AIM OF THE TASK: The listing below holds a line with "Given: Click the SK Austria Klagenfurt crest" and a later line with "The height and". Write out those two lines and every line between them, exactly, and nothing else.

EXTRACTED DATA:
:::::

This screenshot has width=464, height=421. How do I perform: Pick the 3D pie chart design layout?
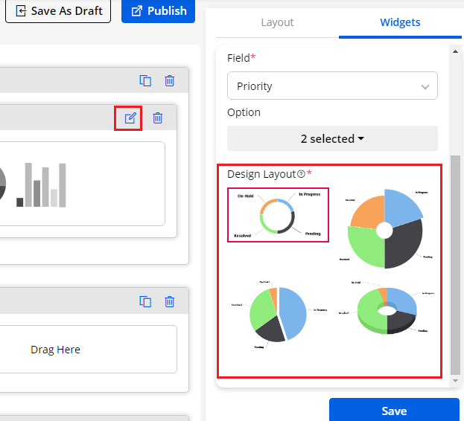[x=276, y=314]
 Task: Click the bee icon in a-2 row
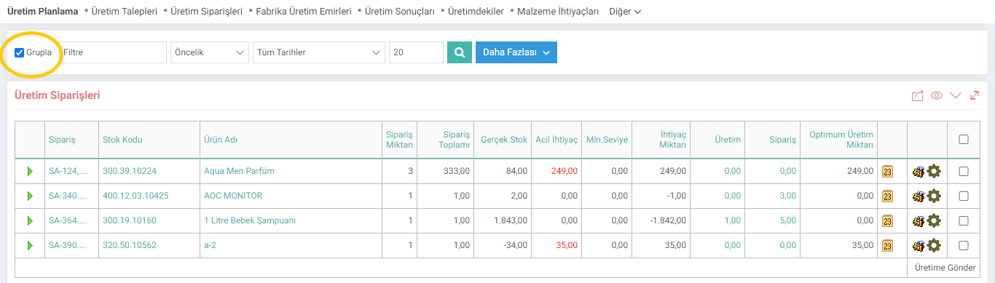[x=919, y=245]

:::::

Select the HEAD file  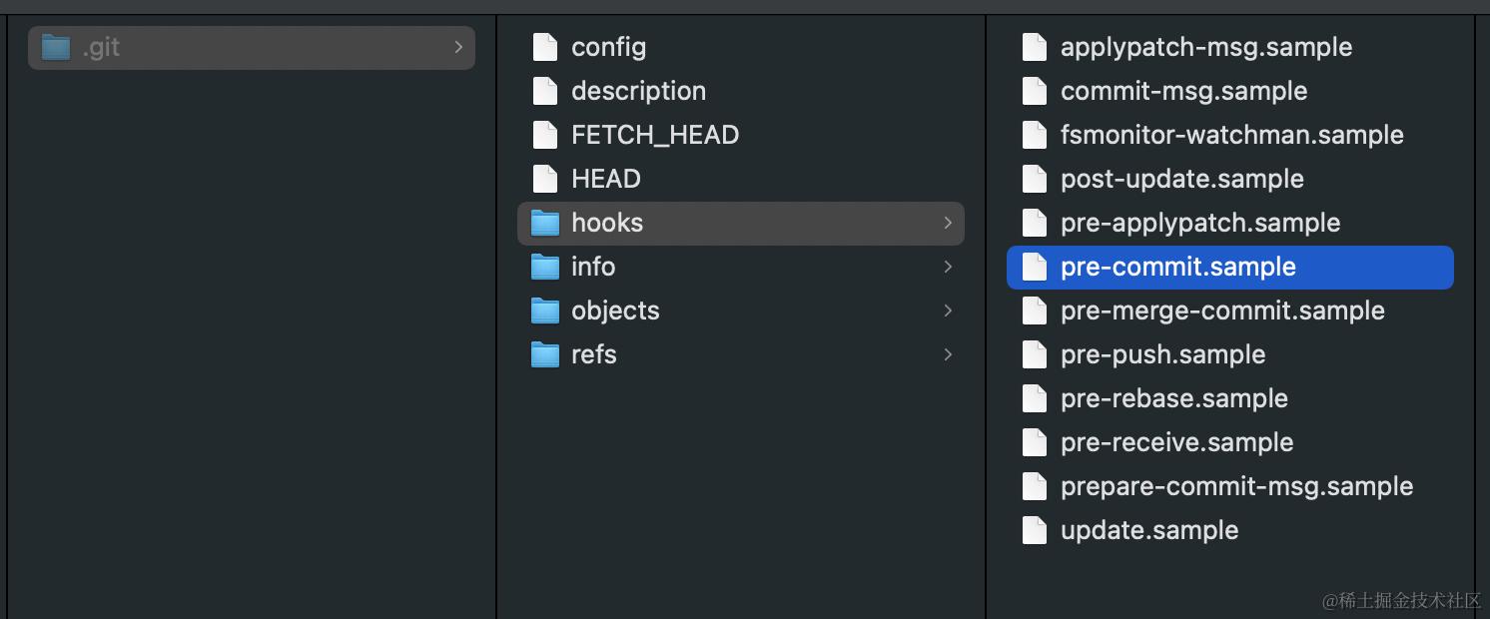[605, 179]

:::::

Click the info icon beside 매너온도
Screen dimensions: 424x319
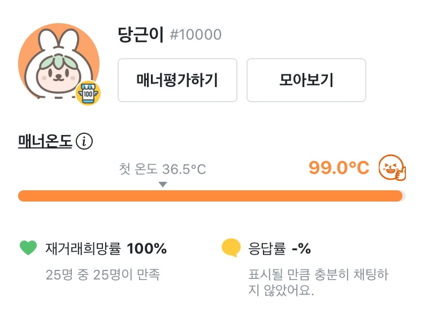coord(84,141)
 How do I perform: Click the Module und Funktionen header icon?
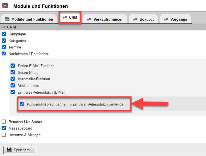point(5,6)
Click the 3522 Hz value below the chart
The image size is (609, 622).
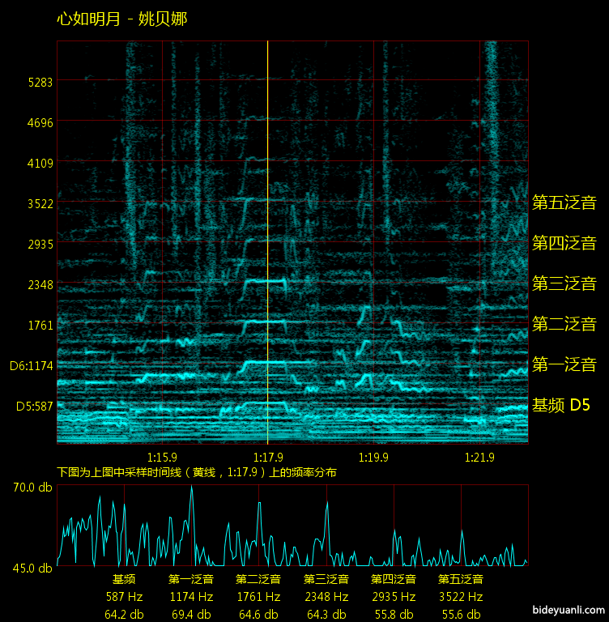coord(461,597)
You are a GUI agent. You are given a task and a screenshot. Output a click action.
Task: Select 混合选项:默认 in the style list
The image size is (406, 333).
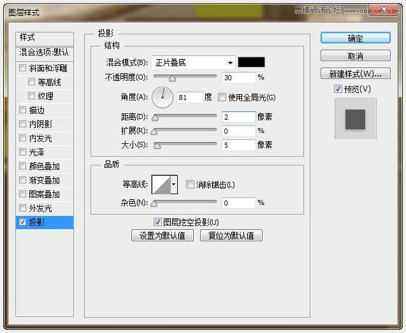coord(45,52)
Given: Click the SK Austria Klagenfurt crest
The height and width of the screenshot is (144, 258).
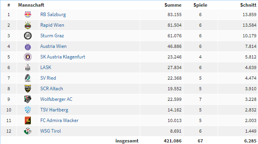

:::::

WRITTEN RESPONSE:
Given: Click the SK Austria Klagenfurt crest
The height and width of the screenshot is (144, 258).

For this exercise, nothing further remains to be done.